Sergeant Dennis Curren draws the unfortunate 'babysitting' assignment. However, when Alex's best friend is killed investigating a stolen car, Alex throws the book out the window tracking down the killer.

==Cast==
- Anthony Edwards as Officer Alex Kearney
- Forest Whitaker as Sergeant Dennis Curren
- Penelope Ann Miller as Lori Mitchell
- Joe Pantoliano as White
- David Clennon as Jerome Sweet
- Art Evans as Henry Coleman
- Rick Aiello as Mickey Witlin
- Roger Aaron Brown as Lieutenant Sam Parral
- Ron Canada as Lowell Harris
- Wanda De Jesus as Luisa Diaz
- Francis X. McCarthy as Inspector Ben Glass (credited as Frank McCarthy)
- Kimberly Scott as Christine Curren
- Danuel Pipoly as Skip Markowitz
- Ron Taylor as Bruce Tucker
- Vinnie Curto as Mr. Lopez

==Production==
This was the theatrical debut of scriptwriter Nat Mauldin, a writer on Barney Miller and a writer-producer of Night Court.

Principal photography began 17 April 1989, according to the 19 April 1989 Daily Variety and 25 April 1989 Hollywood Reporter, with a scheduled wrap date of 30 June 1989.

Though the plot of the movie references a Philadelphia suburb, Bryn Mawr, most of the exterior filming is done within the City of Philadelphia. The beginning of the film features Cresheim Valley Road, Stenton, and Germantown Avenues. This is in the Mount Airy and Chestnut Hill neighborhoods.

There are a few early scenes that are filmed in and around Los Angeles. The scene where Anthony Edwards pretends to pull over Penelope Ann Miller is filmed on Yale Street, in Claremont, CA. Later portions of the film are in the Fairhill and Norris Square neighborhoods which are now known as "The Badlands" circa 2000. Diamond Street is within this area, but Philadelphia police districts are numbered, not named for streets or neighborhoods.

Locations
- Philadelphia, Pennsylvania
- La Canada, California ("Bryn Mawr")
- Claremont, California
- Pasadena, California
- University Park, Los Angeles ("Dennis Curren's" home)
- Los Angeles, California
- Ports O' Call in San Pedro, California
- Woodland Hills, California (the "Sweet" estate)
- stage 6 at the Warner Center in Woodland Hills, California
- stage 14 at the Warner Center in Woodland Hills, California

== Reception ==
The film received mostly negative reviews.

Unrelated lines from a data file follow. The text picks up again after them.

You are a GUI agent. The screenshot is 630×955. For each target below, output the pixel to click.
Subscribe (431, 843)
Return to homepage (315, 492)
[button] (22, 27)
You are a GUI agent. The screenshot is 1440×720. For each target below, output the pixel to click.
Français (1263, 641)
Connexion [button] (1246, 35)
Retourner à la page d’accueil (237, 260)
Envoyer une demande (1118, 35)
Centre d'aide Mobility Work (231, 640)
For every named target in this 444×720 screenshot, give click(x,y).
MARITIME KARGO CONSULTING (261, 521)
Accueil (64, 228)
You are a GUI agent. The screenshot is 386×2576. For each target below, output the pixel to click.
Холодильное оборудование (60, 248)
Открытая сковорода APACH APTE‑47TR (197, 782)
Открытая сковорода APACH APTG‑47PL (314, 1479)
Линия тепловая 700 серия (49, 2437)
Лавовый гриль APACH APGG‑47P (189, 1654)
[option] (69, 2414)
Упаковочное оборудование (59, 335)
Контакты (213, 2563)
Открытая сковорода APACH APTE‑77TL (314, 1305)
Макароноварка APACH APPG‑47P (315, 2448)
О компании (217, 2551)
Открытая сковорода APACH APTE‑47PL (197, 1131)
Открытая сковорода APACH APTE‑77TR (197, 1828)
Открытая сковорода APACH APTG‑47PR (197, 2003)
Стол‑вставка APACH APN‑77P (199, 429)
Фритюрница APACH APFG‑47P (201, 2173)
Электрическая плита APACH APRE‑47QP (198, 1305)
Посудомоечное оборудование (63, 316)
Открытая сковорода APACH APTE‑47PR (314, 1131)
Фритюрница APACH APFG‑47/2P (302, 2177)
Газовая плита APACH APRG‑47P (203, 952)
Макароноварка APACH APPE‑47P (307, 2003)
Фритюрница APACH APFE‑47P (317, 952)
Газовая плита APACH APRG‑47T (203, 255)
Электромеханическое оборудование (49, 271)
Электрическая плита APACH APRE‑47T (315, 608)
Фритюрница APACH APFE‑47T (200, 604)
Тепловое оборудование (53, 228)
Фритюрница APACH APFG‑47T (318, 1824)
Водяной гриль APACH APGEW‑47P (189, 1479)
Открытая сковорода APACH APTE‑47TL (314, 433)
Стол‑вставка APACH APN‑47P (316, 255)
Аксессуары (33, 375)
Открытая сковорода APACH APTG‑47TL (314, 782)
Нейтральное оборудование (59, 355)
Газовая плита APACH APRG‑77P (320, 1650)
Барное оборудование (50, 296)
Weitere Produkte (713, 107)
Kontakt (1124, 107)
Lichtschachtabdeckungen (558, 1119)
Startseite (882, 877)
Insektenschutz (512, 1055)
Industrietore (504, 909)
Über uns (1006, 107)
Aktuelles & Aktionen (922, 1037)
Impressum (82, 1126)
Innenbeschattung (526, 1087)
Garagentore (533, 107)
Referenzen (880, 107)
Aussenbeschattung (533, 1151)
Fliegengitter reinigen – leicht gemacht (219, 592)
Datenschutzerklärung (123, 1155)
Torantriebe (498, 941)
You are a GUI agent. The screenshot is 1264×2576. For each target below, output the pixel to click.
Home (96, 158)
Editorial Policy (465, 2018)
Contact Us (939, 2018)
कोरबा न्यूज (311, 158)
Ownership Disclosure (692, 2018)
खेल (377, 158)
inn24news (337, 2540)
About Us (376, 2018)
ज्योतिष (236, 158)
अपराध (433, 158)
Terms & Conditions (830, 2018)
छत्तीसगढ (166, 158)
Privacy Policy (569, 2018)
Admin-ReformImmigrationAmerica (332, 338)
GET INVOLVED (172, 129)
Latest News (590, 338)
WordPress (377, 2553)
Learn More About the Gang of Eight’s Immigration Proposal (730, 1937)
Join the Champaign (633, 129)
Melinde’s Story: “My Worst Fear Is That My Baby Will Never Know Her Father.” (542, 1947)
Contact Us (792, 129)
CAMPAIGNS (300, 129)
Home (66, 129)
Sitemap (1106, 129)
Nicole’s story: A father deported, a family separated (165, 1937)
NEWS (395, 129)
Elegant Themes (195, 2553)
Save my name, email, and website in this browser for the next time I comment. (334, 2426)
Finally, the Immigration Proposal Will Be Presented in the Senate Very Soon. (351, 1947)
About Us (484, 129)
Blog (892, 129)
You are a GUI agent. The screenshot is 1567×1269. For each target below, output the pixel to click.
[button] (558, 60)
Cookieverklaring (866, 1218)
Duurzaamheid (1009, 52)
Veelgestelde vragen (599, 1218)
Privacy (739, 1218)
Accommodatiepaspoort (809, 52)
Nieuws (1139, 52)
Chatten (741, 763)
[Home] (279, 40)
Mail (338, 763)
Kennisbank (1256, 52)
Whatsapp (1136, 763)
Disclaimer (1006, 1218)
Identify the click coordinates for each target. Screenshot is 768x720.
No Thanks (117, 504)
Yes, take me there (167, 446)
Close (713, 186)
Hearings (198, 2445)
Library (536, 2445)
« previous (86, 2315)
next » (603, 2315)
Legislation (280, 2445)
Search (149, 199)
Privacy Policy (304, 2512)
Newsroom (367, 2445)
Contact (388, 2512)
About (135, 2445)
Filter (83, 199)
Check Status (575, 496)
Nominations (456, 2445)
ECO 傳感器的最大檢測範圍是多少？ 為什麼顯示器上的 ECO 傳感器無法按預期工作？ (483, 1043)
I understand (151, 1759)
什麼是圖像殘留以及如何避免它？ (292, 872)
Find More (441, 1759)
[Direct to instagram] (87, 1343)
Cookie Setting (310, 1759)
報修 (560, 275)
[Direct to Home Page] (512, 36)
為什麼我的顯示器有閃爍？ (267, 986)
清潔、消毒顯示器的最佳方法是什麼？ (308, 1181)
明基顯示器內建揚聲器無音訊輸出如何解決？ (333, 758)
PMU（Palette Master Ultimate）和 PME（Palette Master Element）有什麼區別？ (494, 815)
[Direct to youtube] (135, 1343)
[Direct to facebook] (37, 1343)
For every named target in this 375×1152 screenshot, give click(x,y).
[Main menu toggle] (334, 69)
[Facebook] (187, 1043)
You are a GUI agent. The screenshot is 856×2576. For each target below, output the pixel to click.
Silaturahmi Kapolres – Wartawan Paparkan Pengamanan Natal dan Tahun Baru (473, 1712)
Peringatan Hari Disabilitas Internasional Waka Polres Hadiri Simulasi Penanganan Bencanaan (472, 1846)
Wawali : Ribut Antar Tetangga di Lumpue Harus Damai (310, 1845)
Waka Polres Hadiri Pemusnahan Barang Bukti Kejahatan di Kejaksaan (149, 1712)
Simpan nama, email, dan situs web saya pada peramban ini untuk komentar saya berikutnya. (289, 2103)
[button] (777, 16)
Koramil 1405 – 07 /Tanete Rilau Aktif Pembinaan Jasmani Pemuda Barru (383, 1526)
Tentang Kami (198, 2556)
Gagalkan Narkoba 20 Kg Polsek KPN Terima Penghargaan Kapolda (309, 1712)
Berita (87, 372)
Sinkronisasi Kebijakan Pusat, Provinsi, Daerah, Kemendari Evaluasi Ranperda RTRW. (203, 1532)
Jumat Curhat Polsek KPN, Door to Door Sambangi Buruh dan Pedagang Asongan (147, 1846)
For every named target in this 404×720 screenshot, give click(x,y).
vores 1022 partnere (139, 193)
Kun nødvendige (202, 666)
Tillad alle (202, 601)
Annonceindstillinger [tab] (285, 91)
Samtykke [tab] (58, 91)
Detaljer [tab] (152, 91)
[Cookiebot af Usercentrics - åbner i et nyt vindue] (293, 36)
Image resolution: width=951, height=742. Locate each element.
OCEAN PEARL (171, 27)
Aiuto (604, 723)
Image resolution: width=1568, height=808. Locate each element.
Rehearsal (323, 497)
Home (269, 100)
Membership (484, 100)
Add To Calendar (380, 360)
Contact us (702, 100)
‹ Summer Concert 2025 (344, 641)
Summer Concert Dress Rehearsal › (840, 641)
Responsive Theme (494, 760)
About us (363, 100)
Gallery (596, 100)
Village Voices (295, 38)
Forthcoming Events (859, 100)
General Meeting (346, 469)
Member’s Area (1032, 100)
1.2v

Hal Hinson of The Washington Post called the film racist for picturing "the inner city as an all-black criminal hell-town where the men who walk the streets are much less human than the people in the all-white suburbs." David Nusair of Reel Films called it "[r]elentlessly bland and hopelessly unfunny."

On 13 January 1990, Washington Post called it "just a B-grade movie, aimed at the lowest common entertainment denominator".
On 16 January 1990, Chicago Tribune wrote "lurches crudely and disruptively between sitcom flippancy, sickening violence, cartoonish physical comedy and oozing sentimentality."
On 17 January 1990, USA Today wrote "derivative, dull, dopey, degrading, dumb, deplorable", and panned Anthony Edwards as "so bland he makes Wonder Bread look funky"

"the wimp starts to toughen up, while the rebel becomes a sensitive, sharing, family man" — Adrian Martin, November 1992.

"cluttered, with too much noise on the soundtrack and too much aimless, frenetic and at times ugly action" — Janet Maslin, January 1990.

"crass uptown film about downtown" – Dennis Schwartz Reviews.